Spending so much of time in an organization, full of attractive opposite sex, all smart looking intelligent people – it’s human to get attracted towards them. Beginning of any romance is based on how much time do you actually spend with each other. So the first step is taken.
When you are working in a certain environment – you tend to understand the problems and scenarios faced by the people around you. You start to share your issues with them – you start to hear them out- vent out their frustration on their boss or a particular occurrence – and here starts the building of soft corner in your heart for them.
Human is meant to be emotional – and with the emotional tie ups and bonding taught to us since birth – we tend to get emotionally attached to the person who shares our emotional burden and hears us out in distraught situations. And the second step is taken.

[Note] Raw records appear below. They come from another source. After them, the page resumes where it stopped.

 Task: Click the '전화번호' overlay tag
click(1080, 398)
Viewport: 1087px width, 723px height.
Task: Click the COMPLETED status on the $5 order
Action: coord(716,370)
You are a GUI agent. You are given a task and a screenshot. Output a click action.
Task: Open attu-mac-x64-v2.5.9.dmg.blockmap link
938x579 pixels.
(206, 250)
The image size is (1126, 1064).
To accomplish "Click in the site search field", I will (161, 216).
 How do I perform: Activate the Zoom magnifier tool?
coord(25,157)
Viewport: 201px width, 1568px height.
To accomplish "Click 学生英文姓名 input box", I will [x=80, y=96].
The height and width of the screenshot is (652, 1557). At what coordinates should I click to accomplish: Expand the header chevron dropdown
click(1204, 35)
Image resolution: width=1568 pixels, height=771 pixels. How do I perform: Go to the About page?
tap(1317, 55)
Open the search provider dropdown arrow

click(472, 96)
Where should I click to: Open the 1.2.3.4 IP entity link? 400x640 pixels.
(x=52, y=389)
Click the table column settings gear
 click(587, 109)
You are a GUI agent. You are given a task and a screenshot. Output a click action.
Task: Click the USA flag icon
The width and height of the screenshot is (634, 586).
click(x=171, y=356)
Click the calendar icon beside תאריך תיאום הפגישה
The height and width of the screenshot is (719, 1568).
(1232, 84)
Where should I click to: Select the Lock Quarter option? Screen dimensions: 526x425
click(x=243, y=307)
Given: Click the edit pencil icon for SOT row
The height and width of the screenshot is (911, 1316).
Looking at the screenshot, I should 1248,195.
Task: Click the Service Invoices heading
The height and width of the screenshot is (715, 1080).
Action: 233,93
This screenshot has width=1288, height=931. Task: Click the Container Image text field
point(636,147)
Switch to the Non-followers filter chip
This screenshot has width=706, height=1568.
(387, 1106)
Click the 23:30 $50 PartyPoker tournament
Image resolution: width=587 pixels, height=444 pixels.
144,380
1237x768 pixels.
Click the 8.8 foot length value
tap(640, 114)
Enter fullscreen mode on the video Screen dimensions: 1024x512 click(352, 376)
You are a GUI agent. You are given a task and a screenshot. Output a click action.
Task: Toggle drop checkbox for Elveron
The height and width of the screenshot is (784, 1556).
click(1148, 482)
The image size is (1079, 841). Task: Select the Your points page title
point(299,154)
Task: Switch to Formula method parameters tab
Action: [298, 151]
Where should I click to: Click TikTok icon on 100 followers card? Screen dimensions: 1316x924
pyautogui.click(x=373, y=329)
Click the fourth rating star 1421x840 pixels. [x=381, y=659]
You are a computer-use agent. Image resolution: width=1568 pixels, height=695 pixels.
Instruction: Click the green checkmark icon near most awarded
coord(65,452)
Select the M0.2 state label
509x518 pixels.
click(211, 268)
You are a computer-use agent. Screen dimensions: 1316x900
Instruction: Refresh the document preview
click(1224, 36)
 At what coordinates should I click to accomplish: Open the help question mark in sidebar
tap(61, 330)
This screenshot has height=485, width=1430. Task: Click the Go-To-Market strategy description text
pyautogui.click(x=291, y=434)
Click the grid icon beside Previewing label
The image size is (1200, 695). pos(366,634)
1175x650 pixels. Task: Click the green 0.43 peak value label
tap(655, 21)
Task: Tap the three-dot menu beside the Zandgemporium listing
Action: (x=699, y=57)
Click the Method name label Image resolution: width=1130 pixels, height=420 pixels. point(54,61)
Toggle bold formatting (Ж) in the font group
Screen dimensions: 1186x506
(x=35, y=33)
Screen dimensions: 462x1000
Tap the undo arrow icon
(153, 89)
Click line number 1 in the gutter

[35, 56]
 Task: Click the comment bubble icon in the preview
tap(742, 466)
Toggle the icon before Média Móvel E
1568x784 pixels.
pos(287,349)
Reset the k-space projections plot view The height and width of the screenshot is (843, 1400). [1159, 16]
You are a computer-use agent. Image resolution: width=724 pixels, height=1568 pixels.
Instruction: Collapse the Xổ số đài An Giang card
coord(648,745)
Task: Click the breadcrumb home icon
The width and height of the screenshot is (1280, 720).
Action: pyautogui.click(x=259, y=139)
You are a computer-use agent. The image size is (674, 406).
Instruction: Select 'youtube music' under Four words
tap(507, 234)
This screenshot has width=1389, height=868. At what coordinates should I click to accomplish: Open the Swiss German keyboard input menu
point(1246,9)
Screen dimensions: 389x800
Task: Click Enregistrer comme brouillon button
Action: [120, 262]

The person on the usual basis goes home – spends his/her time in front of the television or in the kitchen. Spouses start speaking less to each other as they have their guilt may be or they might start missing their office fling. People start bringing their projects home so as to invest their time in their work. This is the start of lack of communication at home. People tend to forget to ask a simple question - “How was your day honey?” A small question - that conveys all the affection – loses all its essence. And the third step is taken.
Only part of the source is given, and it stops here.